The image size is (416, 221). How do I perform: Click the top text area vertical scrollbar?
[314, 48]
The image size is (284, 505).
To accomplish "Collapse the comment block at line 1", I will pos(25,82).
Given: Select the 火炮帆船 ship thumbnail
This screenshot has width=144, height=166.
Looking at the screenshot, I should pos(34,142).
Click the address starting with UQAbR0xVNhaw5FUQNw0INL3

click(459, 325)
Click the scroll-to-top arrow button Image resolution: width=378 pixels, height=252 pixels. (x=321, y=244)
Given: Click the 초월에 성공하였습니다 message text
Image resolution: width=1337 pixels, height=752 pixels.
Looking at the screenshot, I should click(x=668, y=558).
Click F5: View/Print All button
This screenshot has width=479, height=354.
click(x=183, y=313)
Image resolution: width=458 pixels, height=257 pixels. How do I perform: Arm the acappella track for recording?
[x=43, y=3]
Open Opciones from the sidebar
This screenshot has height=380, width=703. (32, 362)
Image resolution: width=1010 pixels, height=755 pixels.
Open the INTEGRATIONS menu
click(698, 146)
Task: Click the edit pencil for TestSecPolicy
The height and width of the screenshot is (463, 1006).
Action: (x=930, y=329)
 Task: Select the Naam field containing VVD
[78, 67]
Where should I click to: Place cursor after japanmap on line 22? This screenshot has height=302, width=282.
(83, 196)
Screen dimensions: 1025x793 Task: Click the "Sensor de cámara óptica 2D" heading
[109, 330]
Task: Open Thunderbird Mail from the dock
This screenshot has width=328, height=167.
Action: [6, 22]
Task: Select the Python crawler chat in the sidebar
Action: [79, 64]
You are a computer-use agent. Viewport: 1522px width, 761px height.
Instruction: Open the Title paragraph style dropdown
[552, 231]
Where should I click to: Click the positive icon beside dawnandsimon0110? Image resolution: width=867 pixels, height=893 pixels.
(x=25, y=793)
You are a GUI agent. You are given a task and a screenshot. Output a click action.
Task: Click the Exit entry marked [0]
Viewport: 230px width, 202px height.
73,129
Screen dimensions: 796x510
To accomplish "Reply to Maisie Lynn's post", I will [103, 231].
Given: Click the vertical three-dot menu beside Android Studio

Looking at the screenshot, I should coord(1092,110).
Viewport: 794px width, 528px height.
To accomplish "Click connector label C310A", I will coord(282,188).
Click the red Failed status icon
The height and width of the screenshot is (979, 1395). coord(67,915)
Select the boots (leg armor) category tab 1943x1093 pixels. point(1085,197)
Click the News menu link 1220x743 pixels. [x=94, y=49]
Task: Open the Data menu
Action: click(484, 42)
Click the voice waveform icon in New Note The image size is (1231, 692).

==================================================

» Work to do:
Copy the rows above word for word, from the first line through the line that contains "I will coord(282,188).", including that line.

» Exercise answer:
The image size is (416, 221). How do I perform: Click the top text area vertical scrollbar?
[314, 48]
The image size is (284, 505).
To accomplish "Collapse the comment block at line 1", I will pos(25,82).
Given: Select the 火炮帆船 ship thumbnail
This screenshot has width=144, height=166.
Looking at the screenshot, I should pos(34,142).
Click the address starting with UQAbR0xVNhaw5FUQNw0INL3

click(459, 325)
Click the scroll-to-top arrow button Image resolution: width=378 pixels, height=252 pixels. (x=321, y=244)
Given: Click the 초월에 성공하였습니다 message text
Image resolution: width=1337 pixels, height=752 pixels.
Looking at the screenshot, I should click(x=668, y=558).
Click F5: View/Print All button
This screenshot has width=479, height=354.
click(x=183, y=313)
Image resolution: width=458 pixels, height=257 pixels. How do I perform: Arm the acappella track for recording?
[x=43, y=3]
Open Opciones from the sidebar
This screenshot has height=380, width=703. (32, 362)
Image resolution: width=1010 pixels, height=755 pixels.
Open the INTEGRATIONS menu
click(698, 146)
Task: Click the edit pencil for TestSecPolicy
The height and width of the screenshot is (463, 1006).
Action: (x=930, y=329)
 Task: Select the Naam field containing VVD
[78, 67]
Where should I click to: Place cursor after japanmap on line 22? This screenshot has height=302, width=282.
(83, 196)
Screen dimensions: 1025x793 Task: Click the "Sensor de cámara óptica 2D" heading
[109, 330]
Task: Open Thunderbird Mail from the dock
This screenshot has width=328, height=167.
Action: [6, 22]
Task: Select the Python crawler chat in the sidebar
Action: [79, 64]
You are a computer-use agent. Viewport: 1522px width, 761px height.
Instruction: Open the Title paragraph style dropdown
[552, 231]
Where should I click to: Click the positive icon beside dawnandsimon0110? Image resolution: width=867 pixels, height=893 pixels.
(x=25, y=793)
You are a GUI agent. You are given a task and a screenshot. Output a click action.
Task: Click the Exit entry marked [0]
Viewport: 230px width, 202px height.
73,129
Screen dimensions: 796x510
To accomplish "Reply to Maisie Lynn's post", I will [103, 231].
Given: Click the vertical three-dot menu beside Android Studio

Looking at the screenshot, I should coord(1092,110).
Viewport: 794px width, 528px height.
To accomplish "Click connector label C310A", I will coord(282,188).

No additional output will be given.